Nor will day, forsaken, 
Follow with her shadow, 
Nor recall me 
From that last journey: 
Who strays so far 
Knows no recall 
To silent pastures 
And nightwatch idylls; 
The foot among lilies 
Treads without an echo 
From the night's mute wall.

Then one last word
Through sunset embers,
Through hot star-swarms,
A single word, no other –
A solitary signal
To heaven, earth, and waters	
My feet have not yet trodden – 
Flames will meet the darkness,
The wall between night and day
Will crumble – 
And my last night,
Like Jericho, fall.

Translated by Demie Jonaitis


NIGHT OF VIGIL

Fallen on field clumps at your feet, 
I do not grieve 
For the long night spent in vigil 
Beneath living crosses; 
Now the depths of the closed casket 
Will not be hard, 
Nor will the fiddling of grasshoppers 
Stir me to melancholy.

My bones skilled in resting
On hard clumps,
My heart composed
By the long night's vigil,
You will lead my sun with your glance
Beyond the dunehills
While grasshoppers fiddle the finale
Of their march down the fields.

Translated by Demie Jonaitis


AUTUMN

I will remember that autumn –
The epileptic maple,
Fallen on the roadside,
Shuddering in agony;
My world died
In the maple's first convulsion –
Lord, the last
Of your lea butterflies
Died too.

I scorned that autumn,
Scoffed at its power;
It wreaks vengeance,
Merciless:
Birds hasten in hordes
Each year to funerals –
I am buried,
The lea butterflies
And wayside maples
Rigid –
Each year, birds swarm
To bind up empty spaces
With black wreathes.

Translated by Demie Jonaitis


CROSSROAD

Why do you stop me on this crossroad,
Why hold out your hand too soon?
Here, every blossom rises to sunlight,
The lark seeks heaven with song.

Let me but offer the birds my thanksgiving
While blood still flows in my veins;
Why must you stop me on this crossroad
To lift the burdens I bear?

I must say adieu to the ocean billow,
In my hands, hold fast these wet stones –
Why do you lead me away so quickly
On a path of spring I don't know?

Translated by Demie Jonaitis



Leonardas Andriekus, priest, poet, and editor, was born in a village of Barstyčiai near the city of Mažeikiai in northwestern Lithuania.
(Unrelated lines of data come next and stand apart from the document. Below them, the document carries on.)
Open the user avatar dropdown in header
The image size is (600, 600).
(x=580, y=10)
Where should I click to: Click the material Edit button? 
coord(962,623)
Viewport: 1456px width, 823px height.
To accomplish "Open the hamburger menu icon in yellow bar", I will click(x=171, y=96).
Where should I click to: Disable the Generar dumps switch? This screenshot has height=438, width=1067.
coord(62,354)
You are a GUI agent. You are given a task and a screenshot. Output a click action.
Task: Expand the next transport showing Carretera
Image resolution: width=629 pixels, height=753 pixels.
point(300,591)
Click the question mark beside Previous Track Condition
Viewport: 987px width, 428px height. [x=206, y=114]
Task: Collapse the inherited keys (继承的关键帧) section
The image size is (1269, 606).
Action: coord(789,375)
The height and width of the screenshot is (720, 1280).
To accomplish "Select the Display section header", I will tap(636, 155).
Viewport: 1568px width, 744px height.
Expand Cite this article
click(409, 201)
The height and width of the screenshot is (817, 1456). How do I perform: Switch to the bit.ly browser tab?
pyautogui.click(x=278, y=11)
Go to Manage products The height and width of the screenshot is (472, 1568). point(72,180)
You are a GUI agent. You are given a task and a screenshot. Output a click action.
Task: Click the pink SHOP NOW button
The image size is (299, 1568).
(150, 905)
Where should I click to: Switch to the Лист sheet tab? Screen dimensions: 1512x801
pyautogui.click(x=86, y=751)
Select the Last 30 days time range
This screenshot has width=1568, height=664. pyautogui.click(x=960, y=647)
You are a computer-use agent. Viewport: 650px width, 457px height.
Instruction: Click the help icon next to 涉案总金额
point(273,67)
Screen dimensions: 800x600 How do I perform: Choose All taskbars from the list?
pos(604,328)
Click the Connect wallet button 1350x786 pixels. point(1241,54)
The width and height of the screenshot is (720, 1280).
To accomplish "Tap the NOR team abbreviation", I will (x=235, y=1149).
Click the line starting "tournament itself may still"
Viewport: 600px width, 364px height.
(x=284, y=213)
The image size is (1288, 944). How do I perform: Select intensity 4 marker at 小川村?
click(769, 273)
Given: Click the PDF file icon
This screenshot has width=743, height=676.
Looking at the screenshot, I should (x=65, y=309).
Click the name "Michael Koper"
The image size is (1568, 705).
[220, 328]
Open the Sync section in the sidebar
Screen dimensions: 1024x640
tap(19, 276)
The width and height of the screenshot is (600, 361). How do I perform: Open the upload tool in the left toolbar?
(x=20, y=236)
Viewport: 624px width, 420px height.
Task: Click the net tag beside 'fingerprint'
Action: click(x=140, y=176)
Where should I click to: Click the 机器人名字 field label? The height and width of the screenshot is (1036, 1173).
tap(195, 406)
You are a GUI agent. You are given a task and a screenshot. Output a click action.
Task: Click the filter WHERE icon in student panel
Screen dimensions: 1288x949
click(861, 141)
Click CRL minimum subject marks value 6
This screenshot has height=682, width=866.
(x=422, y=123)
After entering the Franciscan Order in 1935 he studied theology in Austria and Italy, from 1937 to 1941. He was ordained a priest in Milan in 1940 and in 1945 earned his doctorate in Canon Law from Antonianum University in Rome. While in Italy, Father Andriekus ministered to the needs of Lithuanians stranded in Reggio Emilia refugee camps. He came to the United States in 1946, became involved in the daily activities of the Franciscan Order, and during 1964-1969 served as the Provincial Superior of Lithuanian Franciscans in the U.S. and Canada. He was Chairman of the emigre Lithuanian Writers' Association in 1970-1980 and an editor of cultural magazine Echoes. Leonardas Andriekus has published five volumes of poetry.